• **What to produce**:
The records below need to be repeated exactly, with every picture left out.

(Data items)
============
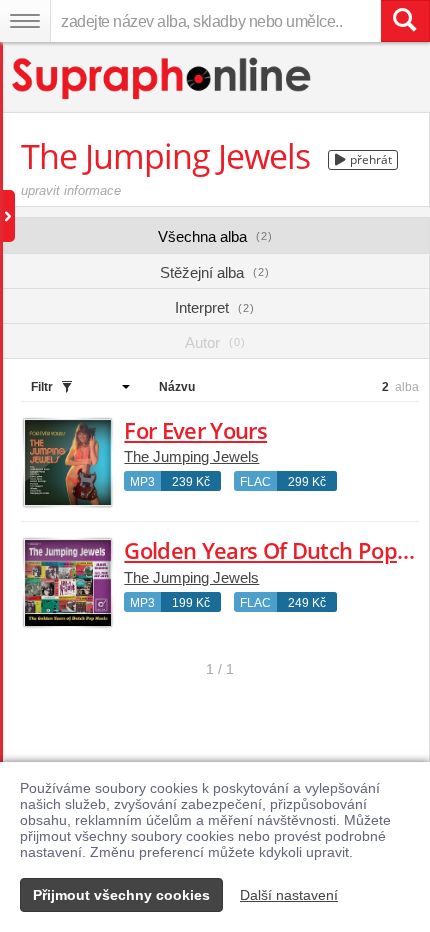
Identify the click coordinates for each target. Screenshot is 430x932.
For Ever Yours (195, 430)
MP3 (142, 482)
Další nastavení (289, 895)
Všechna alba (215, 236)
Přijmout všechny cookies (121, 895)
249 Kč (307, 603)
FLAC (255, 482)
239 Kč (191, 482)
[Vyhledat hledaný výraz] (405, 21)
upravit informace (71, 190)
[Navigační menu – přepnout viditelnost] (25, 21)
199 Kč (191, 603)
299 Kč (307, 482)
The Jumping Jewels (191, 456)
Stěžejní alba (215, 272)
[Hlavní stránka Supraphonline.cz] (162, 78)
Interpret (215, 307)
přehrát (369, 159)
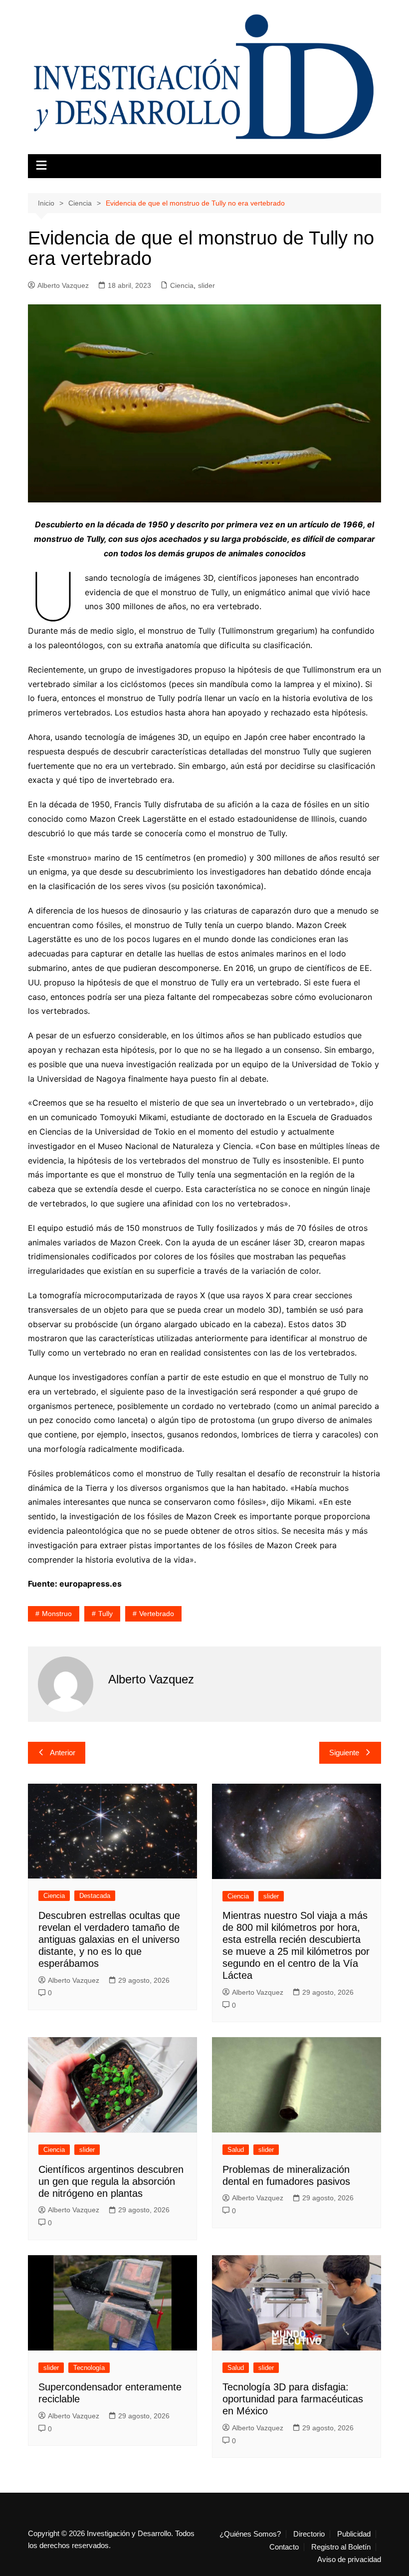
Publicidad (354, 2534)
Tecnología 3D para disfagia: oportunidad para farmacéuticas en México (292, 2398)
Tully (105, 1614)
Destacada (94, 1895)
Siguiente (344, 1752)
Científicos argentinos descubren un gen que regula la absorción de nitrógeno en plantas (111, 2181)
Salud (235, 2149)
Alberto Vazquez (63, 285)
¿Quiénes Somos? (250, 2534)
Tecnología (89, 2367)
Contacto (284, 2547)
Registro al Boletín (341, 2547)
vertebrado (156, 1614)
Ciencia (182, 285)
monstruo (57, 1614)
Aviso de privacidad (349, 2560)
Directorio (309, 2534)
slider (206, 285)
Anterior (62, 1752)
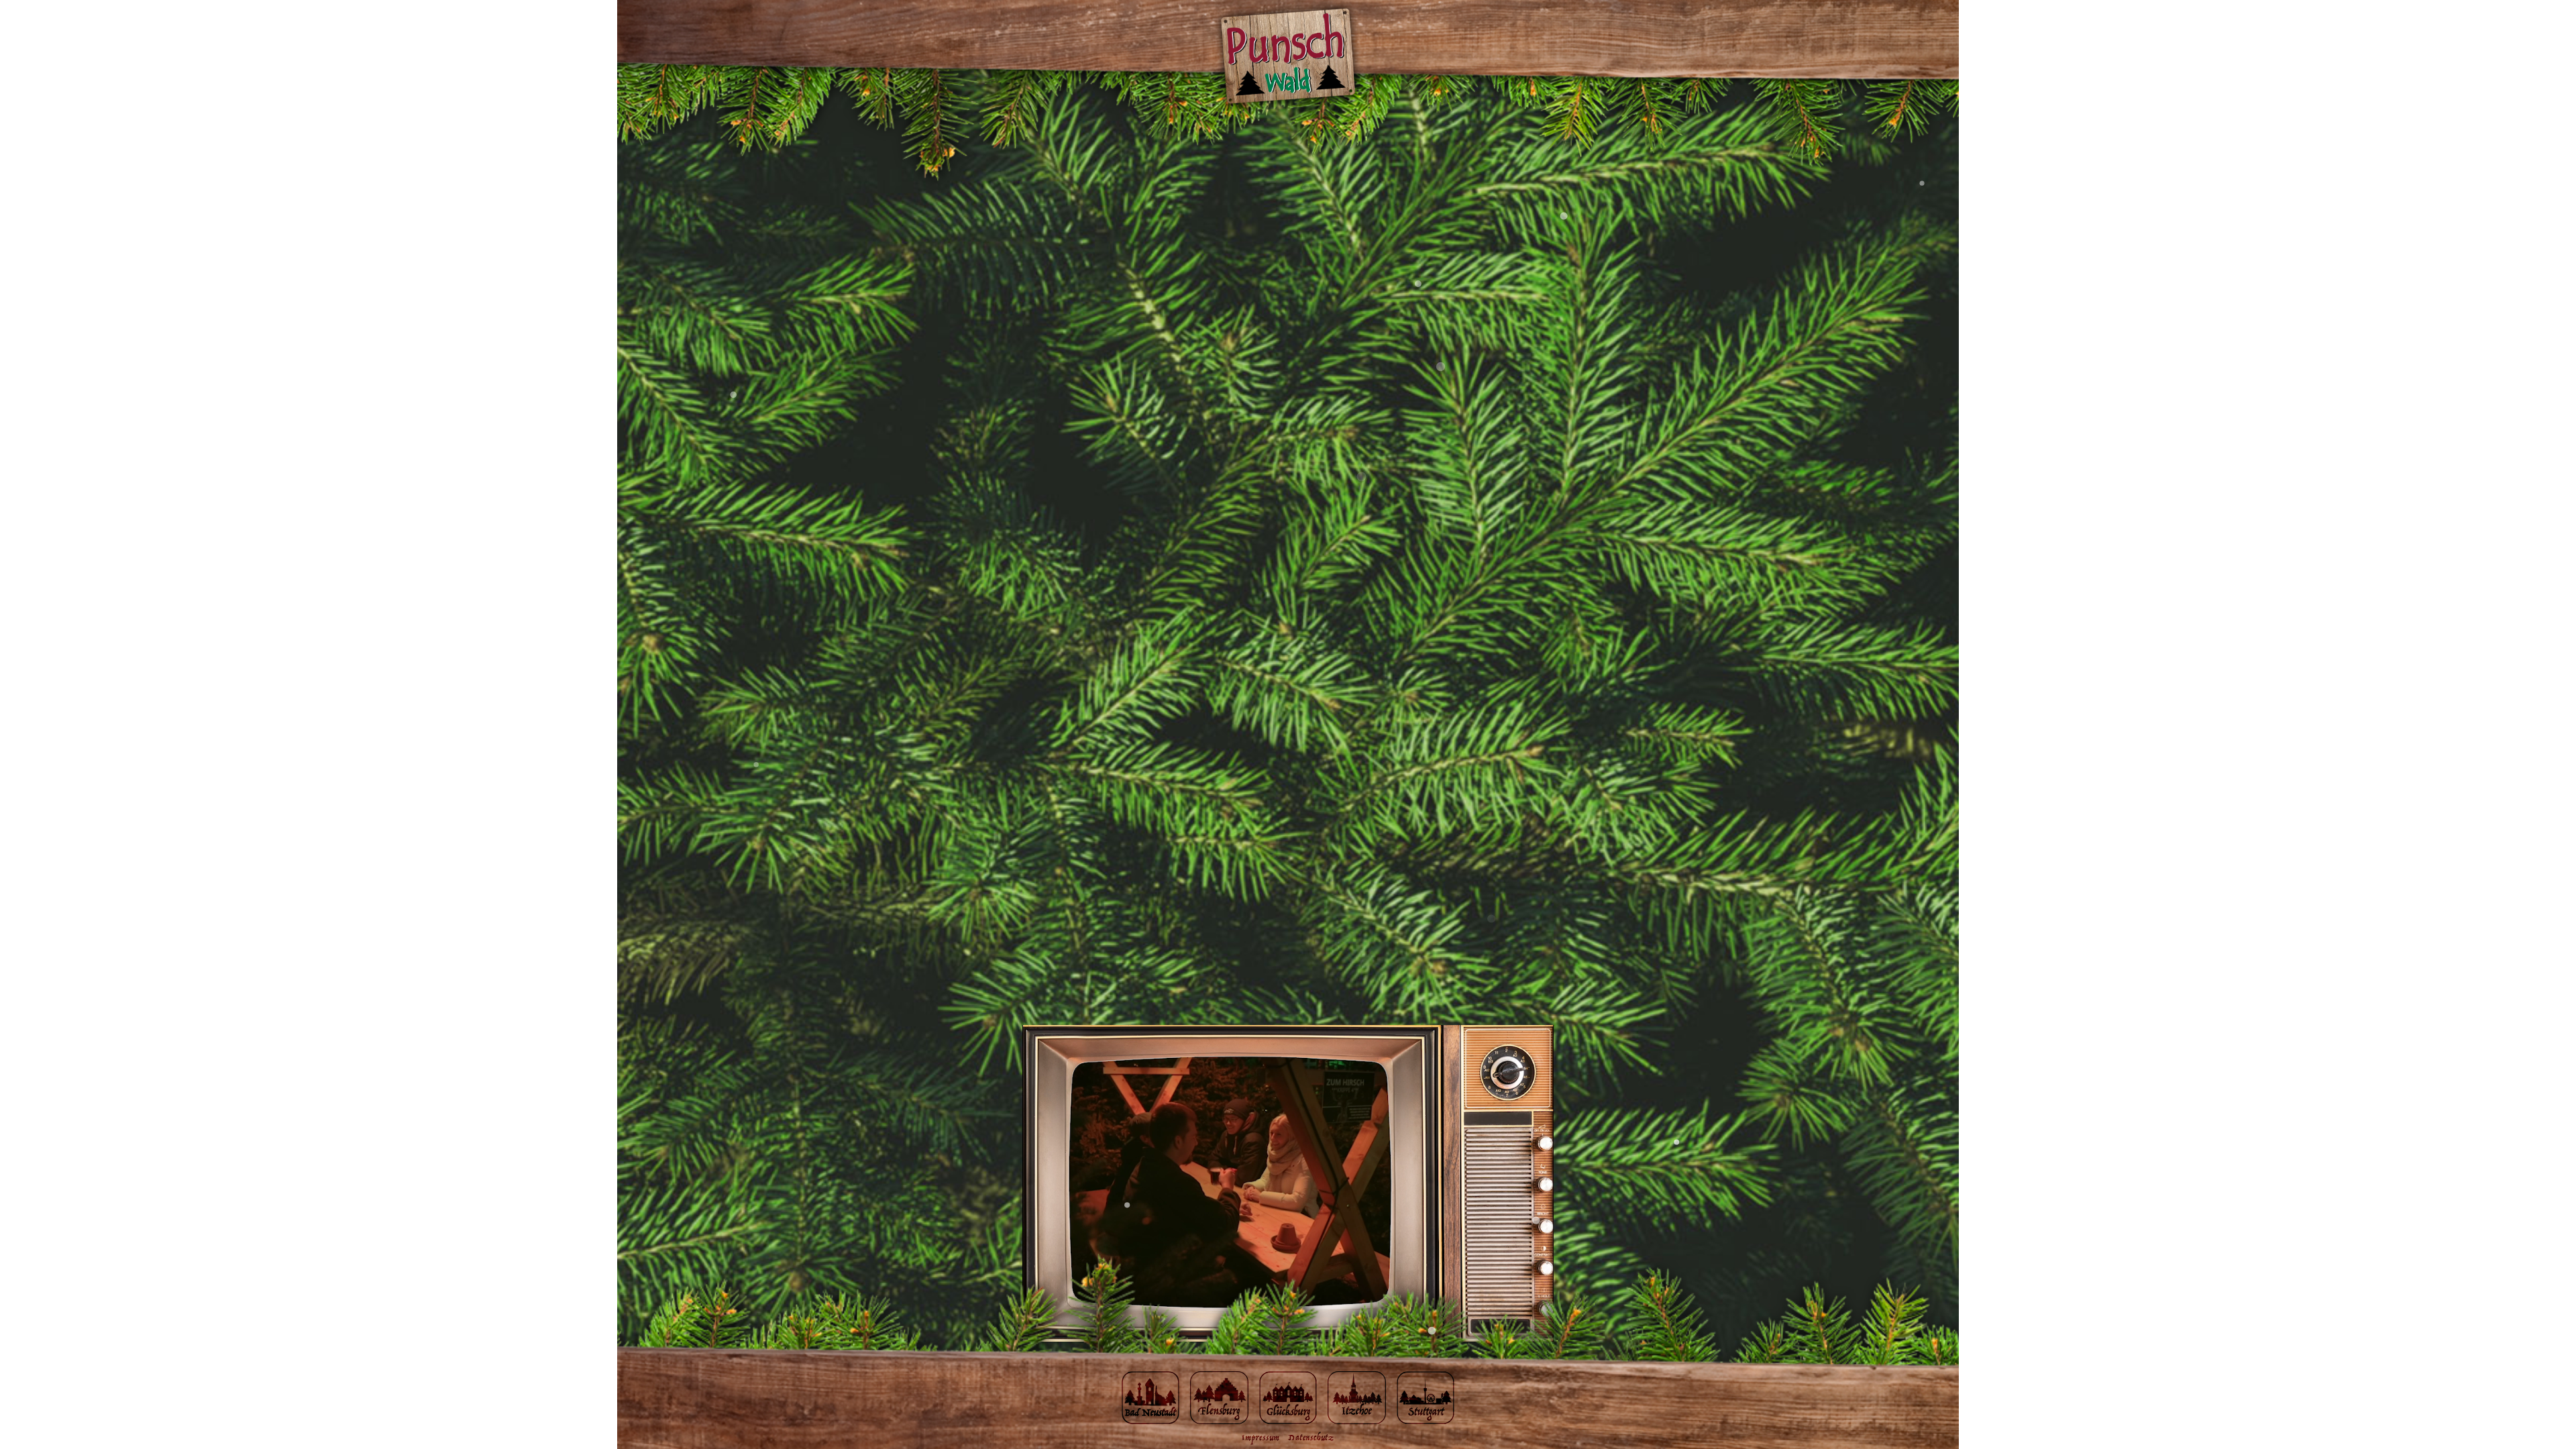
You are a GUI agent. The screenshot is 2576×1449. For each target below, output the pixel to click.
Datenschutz (1311, 1438)
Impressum (1261, 1438)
============
• **Solution for this exercise**:
Identify the click coordinates for each target. Screenshot is 430x932.
For Ever Yours (195, 430)
MP3 (142, 482)
Další nastavení (289, 895)
Všechna alba (215, 236)
Přijmout všechny cookies (121, 895)
249 Kč (307, 603)
FLAC (255, 482)
239 Kč (191, 482)
[Vyhledat hledaný výraz] (405, 21)
upravit informace (71, 190)
[Navigační menu – přepnout viditelnost] (25, 21)
199 Kč (191, 603)
299 Kč (307, 482)
The Jumping Jewels (191, 456)
Stěžejní alba (215, 272)
[Hlavní stránka Supraphonline.cz] (162, 78)
Interpret (215, 307)
přehrát (369, 159)
Publicidad (354, 2534)
Tecnología 3D para disfagia: oportunidad para farmacéuticas en México (292, 2398)
Tully (105, 1614)
Destacada (94, 1895)
Siguiente (344, 1752)
Científicos argentinos descubren un gen que regula la absorción de nitrógeno en plantas (111, 2181)
Salud (235, 2149)
Alberto Vazquez (63, 285)
¿Quiénes Somos? (250, 2534)
Tecnología (89, 2367)
Contacto (284, 2547)
Registro al Boletín (341, 2547)
vertebrado (156, 1614)
Ciencia (182, 285)
monstruo (57, 1614)
Aviso de privacidad (349, 2560)
Directorio (309, 2534)
slider (206, 285)
Anterior (62, 1752)
You are a GUI agent. The screenshot is 2576×1449. For each target below, output the pixel to click.
Datenschutz (1311, 1438)
Impressum (1261, 1438)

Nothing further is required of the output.